● **Goal**:
Copy out the records word for word, starting at the line that contains "This screenshot has height=575, width=579." and ending at the line that contains "[x=529, y=48]", with both of those lines included.

━━━

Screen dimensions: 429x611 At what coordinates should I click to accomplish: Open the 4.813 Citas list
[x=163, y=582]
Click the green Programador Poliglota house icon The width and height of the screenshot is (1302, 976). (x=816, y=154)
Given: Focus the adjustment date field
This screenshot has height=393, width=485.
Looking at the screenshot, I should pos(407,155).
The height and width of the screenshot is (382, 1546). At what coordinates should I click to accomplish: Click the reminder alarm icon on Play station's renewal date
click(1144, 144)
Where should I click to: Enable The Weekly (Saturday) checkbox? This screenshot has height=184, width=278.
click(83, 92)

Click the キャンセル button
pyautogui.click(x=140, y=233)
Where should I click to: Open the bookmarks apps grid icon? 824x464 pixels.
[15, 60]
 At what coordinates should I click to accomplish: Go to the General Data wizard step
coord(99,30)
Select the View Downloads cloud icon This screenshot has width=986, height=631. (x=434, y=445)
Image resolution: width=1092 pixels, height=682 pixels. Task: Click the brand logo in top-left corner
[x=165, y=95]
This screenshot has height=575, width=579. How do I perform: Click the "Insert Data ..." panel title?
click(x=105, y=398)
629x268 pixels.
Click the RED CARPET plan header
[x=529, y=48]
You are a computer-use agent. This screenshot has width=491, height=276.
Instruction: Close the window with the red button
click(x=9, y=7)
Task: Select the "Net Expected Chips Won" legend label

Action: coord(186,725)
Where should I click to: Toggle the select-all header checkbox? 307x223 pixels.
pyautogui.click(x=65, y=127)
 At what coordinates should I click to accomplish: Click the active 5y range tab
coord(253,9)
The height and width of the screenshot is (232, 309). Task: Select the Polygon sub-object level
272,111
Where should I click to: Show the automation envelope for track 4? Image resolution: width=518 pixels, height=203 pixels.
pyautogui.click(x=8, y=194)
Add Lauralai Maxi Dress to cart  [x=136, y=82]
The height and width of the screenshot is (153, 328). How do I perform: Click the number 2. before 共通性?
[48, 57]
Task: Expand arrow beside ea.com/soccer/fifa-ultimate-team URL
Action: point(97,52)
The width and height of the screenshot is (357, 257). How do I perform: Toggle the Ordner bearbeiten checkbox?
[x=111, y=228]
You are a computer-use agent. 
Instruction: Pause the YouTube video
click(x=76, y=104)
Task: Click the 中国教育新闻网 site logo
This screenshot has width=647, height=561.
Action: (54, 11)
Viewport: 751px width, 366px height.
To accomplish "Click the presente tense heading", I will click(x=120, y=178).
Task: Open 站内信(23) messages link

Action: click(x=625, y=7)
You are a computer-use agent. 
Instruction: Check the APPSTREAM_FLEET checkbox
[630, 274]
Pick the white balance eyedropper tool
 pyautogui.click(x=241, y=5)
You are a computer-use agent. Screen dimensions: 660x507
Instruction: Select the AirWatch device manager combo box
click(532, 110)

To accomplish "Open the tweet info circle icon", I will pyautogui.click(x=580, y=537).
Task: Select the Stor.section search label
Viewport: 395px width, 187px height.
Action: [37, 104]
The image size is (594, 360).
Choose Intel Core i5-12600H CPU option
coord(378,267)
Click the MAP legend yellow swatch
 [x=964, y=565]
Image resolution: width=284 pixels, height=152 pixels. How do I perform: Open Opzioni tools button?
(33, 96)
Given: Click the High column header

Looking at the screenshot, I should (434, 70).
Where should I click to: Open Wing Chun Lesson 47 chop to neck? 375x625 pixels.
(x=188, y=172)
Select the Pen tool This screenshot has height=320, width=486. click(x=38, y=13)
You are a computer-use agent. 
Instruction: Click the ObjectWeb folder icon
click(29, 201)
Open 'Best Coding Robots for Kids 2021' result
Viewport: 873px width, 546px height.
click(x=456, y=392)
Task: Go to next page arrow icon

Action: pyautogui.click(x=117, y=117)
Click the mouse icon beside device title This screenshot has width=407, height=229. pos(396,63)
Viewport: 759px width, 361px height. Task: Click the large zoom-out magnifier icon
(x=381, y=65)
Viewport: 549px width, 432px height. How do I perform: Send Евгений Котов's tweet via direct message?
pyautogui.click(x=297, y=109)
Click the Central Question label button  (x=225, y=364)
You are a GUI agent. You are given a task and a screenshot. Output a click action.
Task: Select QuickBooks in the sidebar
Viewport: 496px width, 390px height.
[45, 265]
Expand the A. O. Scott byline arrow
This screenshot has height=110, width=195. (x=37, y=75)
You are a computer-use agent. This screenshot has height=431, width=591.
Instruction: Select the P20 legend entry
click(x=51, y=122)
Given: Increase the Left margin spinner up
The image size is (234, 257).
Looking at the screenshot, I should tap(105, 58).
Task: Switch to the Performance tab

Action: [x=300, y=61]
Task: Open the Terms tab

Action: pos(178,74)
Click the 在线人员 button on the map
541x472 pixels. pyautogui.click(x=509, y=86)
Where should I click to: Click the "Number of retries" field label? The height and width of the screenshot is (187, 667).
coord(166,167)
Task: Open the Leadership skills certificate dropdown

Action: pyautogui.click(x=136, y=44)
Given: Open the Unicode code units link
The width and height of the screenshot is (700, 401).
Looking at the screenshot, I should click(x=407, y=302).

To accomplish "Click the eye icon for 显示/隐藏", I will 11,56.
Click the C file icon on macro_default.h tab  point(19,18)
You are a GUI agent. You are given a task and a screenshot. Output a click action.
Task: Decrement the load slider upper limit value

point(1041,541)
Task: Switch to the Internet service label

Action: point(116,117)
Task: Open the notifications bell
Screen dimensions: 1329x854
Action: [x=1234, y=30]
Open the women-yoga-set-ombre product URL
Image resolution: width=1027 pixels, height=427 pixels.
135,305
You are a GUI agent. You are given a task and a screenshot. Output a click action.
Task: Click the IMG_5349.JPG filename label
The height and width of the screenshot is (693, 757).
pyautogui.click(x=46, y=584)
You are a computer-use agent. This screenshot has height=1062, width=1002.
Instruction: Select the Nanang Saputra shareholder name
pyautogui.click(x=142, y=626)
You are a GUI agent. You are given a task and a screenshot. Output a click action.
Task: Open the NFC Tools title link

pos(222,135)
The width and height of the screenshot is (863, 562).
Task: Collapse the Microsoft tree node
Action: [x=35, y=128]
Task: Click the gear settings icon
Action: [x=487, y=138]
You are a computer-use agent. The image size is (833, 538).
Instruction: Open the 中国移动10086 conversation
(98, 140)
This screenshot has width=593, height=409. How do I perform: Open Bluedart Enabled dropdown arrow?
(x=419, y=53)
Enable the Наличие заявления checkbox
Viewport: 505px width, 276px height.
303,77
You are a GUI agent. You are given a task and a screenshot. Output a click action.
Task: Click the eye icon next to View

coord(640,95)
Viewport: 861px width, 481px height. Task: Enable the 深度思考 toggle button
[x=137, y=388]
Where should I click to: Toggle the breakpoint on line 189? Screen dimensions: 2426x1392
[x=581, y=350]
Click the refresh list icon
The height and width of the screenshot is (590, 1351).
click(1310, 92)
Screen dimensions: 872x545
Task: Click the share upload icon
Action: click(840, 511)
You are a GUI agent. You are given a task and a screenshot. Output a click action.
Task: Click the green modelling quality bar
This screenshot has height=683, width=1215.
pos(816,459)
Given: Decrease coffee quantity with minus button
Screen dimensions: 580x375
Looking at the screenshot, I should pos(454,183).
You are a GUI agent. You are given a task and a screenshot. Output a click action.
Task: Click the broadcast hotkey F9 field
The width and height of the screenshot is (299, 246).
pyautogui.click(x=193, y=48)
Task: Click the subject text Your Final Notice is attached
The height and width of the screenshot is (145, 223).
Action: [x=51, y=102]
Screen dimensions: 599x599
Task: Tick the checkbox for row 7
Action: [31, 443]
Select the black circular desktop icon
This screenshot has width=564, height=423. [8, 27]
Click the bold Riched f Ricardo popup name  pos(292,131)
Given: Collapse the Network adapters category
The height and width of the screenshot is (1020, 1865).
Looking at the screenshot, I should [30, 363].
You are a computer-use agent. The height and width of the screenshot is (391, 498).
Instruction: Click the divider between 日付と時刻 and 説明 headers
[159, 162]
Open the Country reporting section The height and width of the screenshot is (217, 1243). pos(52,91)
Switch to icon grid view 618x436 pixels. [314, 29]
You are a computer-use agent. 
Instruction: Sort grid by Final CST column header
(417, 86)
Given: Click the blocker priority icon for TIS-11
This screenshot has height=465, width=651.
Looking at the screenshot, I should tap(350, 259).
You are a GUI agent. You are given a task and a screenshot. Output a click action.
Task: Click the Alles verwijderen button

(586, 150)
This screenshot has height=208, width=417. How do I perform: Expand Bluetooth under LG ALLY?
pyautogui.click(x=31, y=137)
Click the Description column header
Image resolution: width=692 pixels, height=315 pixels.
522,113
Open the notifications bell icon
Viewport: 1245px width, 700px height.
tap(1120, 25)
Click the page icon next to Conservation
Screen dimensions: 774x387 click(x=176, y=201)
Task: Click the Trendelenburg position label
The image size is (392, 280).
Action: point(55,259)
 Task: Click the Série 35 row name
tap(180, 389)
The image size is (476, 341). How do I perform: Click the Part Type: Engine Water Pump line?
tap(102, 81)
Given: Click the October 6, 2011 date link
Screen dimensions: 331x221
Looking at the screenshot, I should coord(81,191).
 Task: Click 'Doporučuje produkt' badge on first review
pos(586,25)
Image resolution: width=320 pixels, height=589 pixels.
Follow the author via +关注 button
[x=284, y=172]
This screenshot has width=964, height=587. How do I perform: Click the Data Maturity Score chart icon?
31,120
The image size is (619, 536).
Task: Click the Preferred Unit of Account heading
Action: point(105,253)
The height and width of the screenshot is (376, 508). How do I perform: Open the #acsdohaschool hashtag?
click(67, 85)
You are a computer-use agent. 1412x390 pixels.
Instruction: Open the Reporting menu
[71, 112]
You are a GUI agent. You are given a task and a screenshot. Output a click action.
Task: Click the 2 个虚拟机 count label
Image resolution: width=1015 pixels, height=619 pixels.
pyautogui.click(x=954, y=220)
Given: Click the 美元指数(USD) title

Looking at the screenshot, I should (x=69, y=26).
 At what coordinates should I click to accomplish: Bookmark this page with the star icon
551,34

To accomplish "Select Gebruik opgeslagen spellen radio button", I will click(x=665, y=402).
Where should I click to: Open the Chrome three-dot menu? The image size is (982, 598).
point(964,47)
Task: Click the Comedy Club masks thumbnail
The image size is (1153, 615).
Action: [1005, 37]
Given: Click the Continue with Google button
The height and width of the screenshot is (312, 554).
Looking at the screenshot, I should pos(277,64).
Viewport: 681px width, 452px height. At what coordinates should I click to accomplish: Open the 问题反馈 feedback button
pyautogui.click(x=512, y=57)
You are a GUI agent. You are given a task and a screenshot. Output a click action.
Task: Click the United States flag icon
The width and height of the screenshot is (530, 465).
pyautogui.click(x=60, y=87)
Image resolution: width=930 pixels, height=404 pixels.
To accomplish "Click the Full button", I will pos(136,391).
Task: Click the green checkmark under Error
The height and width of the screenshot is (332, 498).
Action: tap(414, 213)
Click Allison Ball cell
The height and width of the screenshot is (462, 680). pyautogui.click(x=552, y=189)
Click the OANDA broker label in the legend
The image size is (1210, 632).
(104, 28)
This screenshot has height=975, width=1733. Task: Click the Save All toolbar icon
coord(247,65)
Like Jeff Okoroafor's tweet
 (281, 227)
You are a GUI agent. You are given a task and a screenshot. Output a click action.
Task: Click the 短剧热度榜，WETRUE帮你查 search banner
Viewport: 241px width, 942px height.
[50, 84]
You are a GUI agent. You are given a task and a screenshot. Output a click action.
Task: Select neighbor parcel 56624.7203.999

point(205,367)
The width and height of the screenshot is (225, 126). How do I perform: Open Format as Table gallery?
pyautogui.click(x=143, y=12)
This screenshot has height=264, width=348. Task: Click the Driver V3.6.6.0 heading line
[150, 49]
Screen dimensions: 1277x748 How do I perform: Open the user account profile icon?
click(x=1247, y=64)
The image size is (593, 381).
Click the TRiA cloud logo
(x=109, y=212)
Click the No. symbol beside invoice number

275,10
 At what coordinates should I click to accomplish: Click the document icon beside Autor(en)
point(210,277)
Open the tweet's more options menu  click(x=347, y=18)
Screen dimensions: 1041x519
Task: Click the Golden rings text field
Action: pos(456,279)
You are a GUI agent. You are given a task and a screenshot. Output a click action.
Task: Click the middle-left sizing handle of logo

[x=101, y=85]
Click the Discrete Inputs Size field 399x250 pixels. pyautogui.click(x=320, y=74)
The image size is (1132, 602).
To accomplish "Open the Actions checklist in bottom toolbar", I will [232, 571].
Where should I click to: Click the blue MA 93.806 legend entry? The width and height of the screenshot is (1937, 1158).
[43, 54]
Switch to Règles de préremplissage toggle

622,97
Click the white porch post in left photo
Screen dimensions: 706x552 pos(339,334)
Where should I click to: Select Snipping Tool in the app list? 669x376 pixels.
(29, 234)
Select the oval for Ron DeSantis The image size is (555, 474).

━━━

● **Task response**:
This screenshot has height=575, width=579. How do I perform: Click the "Insert Data ..." panel title?
click(x=105, y=398)
629x268 pixels.
Click the RED CARPET plan header
[x=529, y=48]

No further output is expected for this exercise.